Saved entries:
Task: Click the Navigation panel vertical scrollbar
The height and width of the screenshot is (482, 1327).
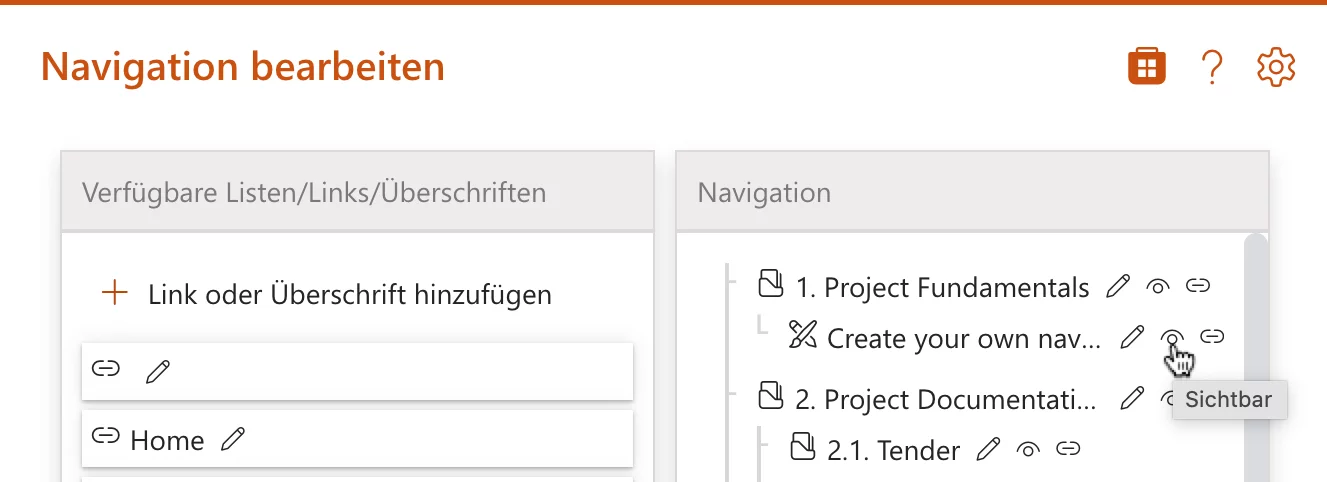Action: tap(1255, 350)
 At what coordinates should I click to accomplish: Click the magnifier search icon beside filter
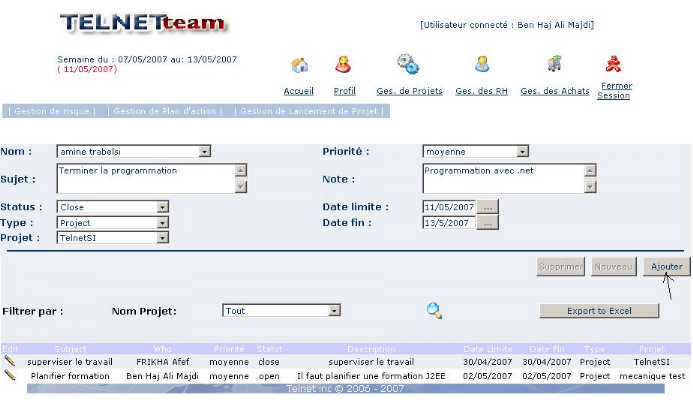[x=434, y=310]
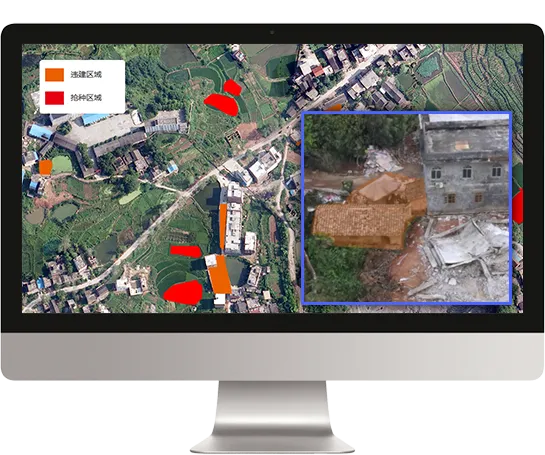This screenshot has width=545, height=455.
Task: Click the red 抢种区域 legend swatch
Action: click(55, 98)
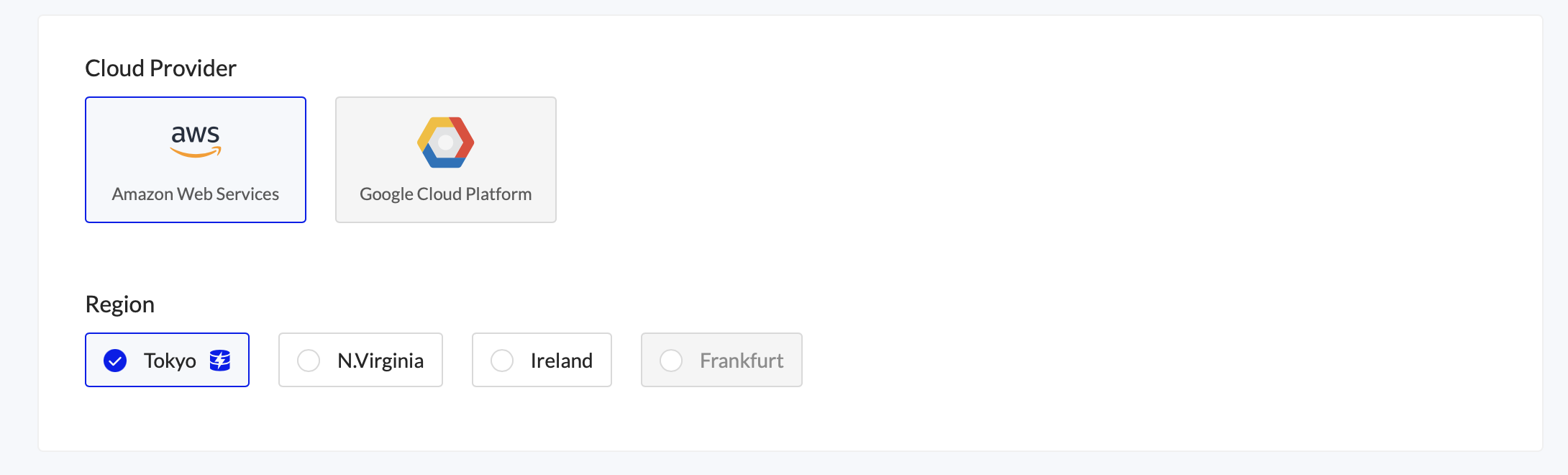This screenshot has height=475, width=1568.
Task: Select the N.Virginia radio circle
Action: click(309, 361)
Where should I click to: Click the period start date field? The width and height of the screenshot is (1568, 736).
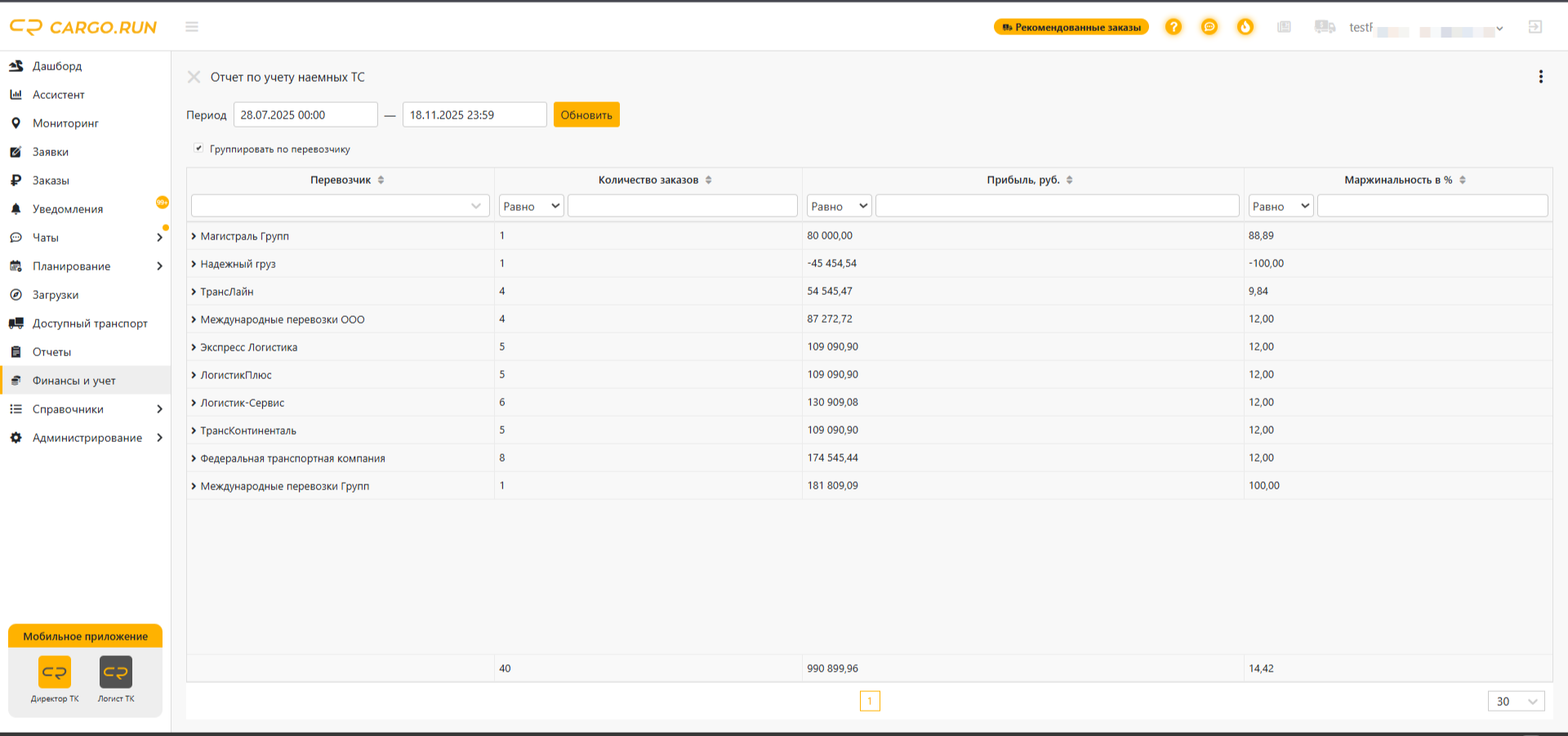305,114
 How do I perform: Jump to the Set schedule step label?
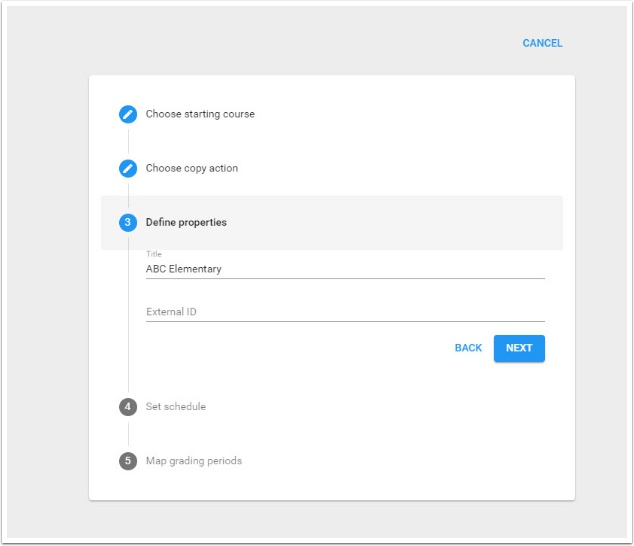pos(176,407)
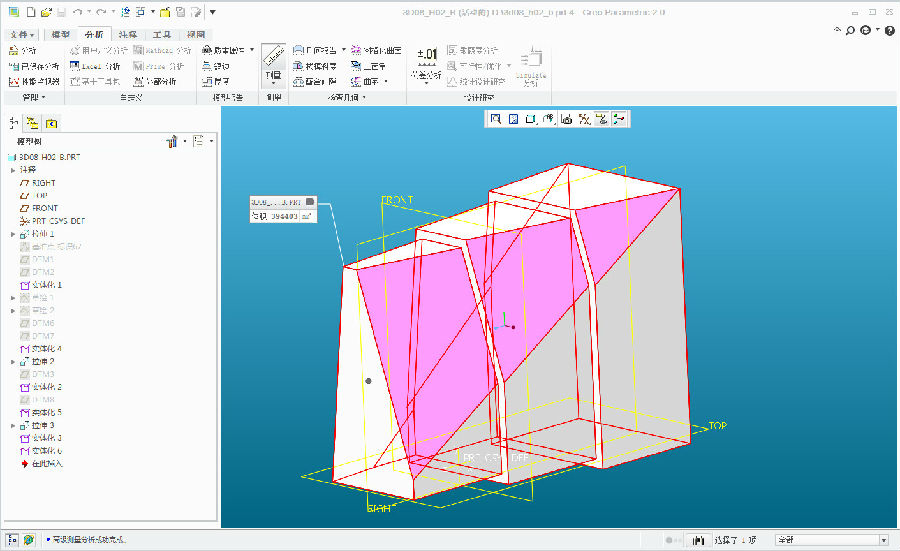Click the Open file icon in quick access toolbar
Screen dimensions: 900x551
pyautogui.click(x=45, y=12)
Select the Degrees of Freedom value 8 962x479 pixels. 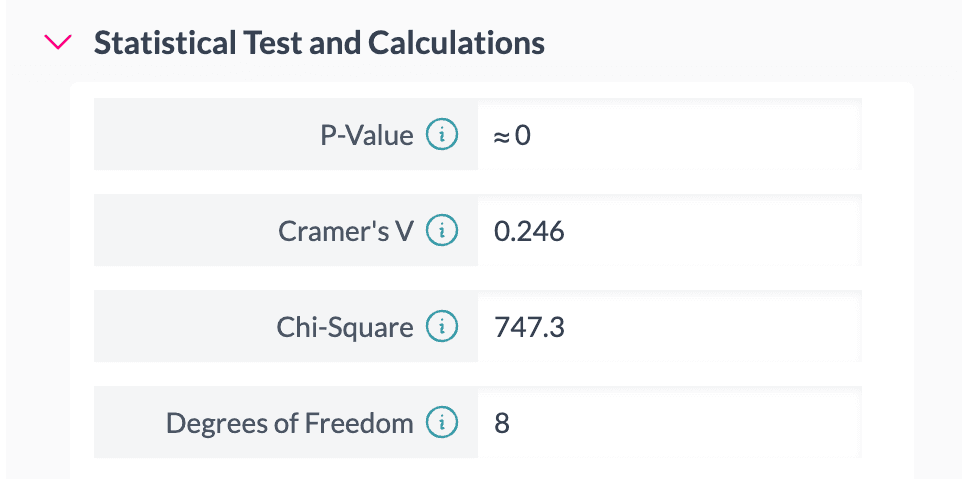pos(502,423)
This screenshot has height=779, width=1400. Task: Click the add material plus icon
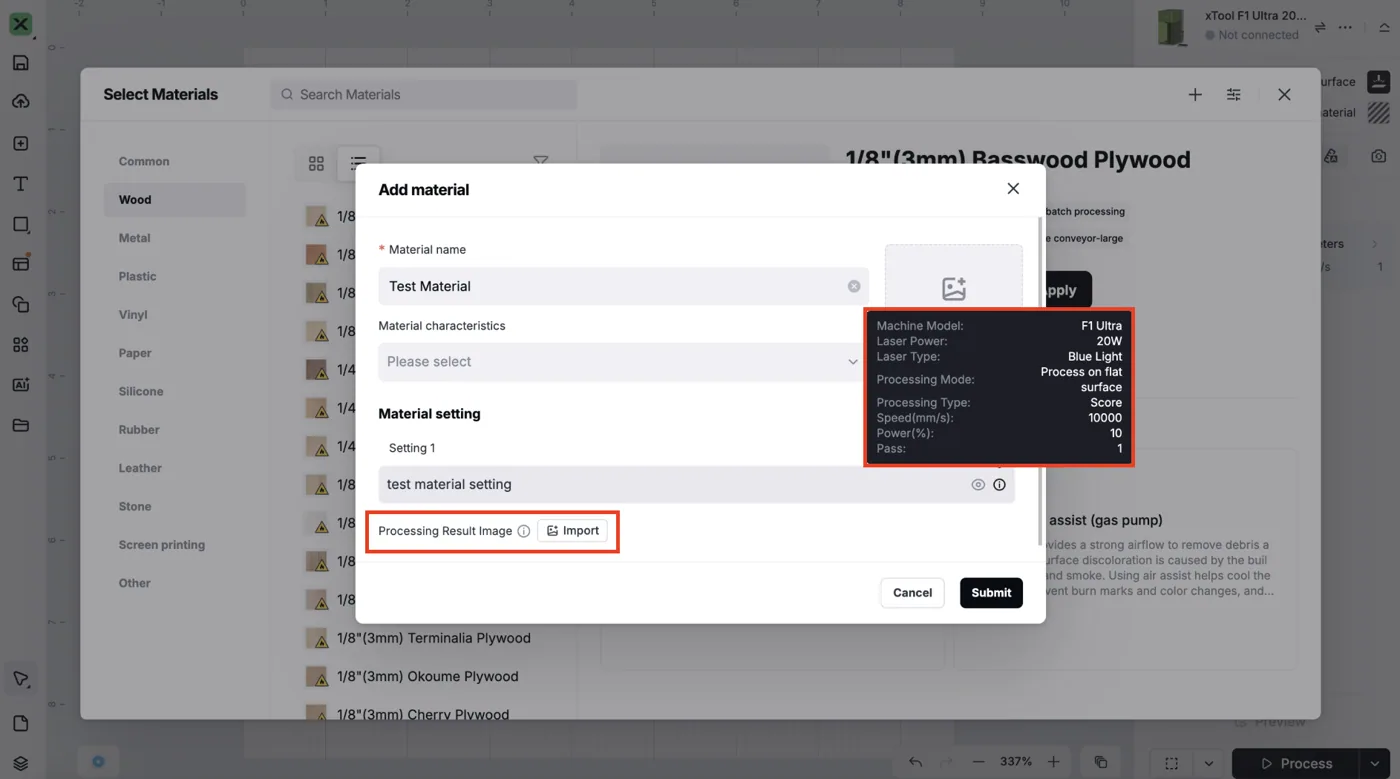click(1195, 94)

What to work on> Leave out every picture and copy verbatim the lines running from the line containing "This screenshot has height=779, width=1400." through the final line of the data.

Worked solution>
This screenshot has height=779, width=1400. Task: Click the add material plus icon
click(1195, 94)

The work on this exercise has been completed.